With widespread blackouts hitting major cities in Iran, including Tehran, media reports attributed the blackouts to cryptocurrency mining. Some point out that crypto mining might have become a means of earning foreign currency amid prolonged U.S. economic sanctions on Iran.
According to AFP and Iran’s Tasnim News Agency, sudden blackouts hit Iran’s major cities, such as Tehran and Shiraz from May 22 to May 23. Tehran, the country’s capital, experienced power cuts three times on May 22 and power was cut off for more than two hours in cities near the capital. In the process, some traffic lights in major city downtowns were out, resulting in traffic jams. Iranian authorities have decided to limit power supply in major cities for two hours a day by region.

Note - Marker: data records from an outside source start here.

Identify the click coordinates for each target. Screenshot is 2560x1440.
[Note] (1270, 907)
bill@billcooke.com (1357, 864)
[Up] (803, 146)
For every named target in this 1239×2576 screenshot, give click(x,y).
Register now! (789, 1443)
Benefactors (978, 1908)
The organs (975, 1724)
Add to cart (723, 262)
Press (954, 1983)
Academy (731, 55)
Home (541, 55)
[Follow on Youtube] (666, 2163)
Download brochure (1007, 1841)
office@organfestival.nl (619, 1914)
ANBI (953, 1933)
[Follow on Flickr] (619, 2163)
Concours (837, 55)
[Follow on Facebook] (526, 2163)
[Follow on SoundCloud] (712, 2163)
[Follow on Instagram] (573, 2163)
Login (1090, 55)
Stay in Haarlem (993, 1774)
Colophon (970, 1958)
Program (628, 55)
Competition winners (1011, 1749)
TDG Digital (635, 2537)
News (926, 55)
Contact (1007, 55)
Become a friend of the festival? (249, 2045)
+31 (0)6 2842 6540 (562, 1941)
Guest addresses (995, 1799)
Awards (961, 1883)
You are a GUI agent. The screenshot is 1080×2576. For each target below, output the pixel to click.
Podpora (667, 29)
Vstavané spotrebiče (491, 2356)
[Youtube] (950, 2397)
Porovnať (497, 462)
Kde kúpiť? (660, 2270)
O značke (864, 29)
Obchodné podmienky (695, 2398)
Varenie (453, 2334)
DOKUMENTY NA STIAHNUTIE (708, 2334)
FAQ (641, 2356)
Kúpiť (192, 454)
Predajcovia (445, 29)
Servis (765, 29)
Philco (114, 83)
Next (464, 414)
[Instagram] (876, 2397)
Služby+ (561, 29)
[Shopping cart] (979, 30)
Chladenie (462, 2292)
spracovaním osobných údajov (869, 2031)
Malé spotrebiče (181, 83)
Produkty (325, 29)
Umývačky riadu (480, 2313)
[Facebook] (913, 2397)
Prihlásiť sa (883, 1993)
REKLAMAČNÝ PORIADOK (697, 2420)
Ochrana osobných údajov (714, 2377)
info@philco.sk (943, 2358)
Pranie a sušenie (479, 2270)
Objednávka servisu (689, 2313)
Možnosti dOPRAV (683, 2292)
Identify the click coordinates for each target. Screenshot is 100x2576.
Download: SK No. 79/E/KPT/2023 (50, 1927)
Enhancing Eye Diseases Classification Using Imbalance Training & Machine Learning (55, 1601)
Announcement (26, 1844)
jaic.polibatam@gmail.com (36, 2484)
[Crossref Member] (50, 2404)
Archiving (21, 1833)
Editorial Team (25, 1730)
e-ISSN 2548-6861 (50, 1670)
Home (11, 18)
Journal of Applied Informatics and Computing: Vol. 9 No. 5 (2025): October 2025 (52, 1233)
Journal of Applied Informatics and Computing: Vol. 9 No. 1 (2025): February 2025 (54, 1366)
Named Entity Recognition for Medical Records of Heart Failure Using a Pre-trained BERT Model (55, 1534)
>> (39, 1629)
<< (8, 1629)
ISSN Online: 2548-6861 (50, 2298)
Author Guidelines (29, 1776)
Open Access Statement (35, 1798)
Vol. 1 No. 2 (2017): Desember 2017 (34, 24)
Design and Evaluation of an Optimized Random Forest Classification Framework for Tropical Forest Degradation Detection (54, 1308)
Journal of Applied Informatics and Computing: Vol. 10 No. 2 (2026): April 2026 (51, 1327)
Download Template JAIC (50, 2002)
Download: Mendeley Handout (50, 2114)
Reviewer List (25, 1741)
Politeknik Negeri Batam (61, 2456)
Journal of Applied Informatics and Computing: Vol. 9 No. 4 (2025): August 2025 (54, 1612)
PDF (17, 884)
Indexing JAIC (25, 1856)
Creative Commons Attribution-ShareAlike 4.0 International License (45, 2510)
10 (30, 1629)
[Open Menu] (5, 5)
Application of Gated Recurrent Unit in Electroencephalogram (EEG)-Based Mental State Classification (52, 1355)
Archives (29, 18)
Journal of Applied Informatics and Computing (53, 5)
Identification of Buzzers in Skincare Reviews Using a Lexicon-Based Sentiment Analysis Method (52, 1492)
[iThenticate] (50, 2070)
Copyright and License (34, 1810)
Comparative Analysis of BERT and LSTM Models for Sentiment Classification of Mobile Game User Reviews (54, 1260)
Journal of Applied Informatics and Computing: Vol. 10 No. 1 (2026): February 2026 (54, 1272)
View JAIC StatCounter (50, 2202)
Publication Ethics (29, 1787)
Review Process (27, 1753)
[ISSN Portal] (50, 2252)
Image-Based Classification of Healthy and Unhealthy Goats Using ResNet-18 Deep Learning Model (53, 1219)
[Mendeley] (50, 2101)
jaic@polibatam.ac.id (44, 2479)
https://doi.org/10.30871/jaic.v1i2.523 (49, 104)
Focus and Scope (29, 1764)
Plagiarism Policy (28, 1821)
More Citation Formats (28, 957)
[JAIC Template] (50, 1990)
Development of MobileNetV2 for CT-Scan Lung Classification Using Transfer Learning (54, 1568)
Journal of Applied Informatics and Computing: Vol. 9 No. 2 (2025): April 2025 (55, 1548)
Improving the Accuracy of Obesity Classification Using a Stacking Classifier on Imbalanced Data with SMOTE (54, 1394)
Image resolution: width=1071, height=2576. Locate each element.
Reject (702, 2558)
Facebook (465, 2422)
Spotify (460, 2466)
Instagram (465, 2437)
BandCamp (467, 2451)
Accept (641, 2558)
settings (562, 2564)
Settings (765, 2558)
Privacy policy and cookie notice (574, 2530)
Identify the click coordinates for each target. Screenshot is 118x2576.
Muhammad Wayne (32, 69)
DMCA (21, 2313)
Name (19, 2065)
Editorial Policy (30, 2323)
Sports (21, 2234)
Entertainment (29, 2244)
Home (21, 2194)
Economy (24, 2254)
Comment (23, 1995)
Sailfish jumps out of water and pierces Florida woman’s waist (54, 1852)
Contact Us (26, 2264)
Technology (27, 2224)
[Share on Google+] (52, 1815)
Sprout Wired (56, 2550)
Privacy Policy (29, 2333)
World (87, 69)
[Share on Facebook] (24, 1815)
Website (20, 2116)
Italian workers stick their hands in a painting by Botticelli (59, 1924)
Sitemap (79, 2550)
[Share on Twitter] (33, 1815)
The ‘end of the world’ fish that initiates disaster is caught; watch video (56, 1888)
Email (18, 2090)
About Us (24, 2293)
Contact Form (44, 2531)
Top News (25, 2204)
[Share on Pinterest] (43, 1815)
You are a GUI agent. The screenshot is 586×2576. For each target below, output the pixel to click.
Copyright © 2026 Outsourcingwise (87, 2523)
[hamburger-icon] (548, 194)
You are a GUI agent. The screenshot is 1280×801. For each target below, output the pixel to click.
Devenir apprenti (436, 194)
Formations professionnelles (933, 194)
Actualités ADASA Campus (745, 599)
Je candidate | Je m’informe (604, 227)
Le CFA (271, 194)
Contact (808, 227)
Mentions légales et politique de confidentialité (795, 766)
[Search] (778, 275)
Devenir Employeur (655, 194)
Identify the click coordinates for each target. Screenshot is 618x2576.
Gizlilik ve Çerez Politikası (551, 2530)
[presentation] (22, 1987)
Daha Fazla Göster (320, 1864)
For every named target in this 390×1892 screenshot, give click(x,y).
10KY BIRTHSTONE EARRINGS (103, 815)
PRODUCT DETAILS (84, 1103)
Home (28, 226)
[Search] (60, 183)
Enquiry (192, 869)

An official at Iran’s state-controlled power generation company told AFP that there is high electricity demand amid hot temperatures but it is higher than usual due to boom in crypto mining. Crypto mining consumes significant quantities of electricity since it requires a lot of servers. Earlier in January, the Iranian government closed crypto mining facilities because of their extreme power consumption. Iranian authorities said they shut down 1,620 illegal crypto mining facilities, which consume more than 250 megawatts of electricity, except for 24 facilities officially registered in the country.
Iran is having difficulties cracking down on crypto mining companies as many of them are sprouting in the country in order to circumvent U.S. sanctions and pay for imports. Citing an analysis by Elliptic, Reuters reported that around 4.5% of all bitcoin mining takes place in Iran. This means Iran’s annual bitcoin production amounts to $1 billion.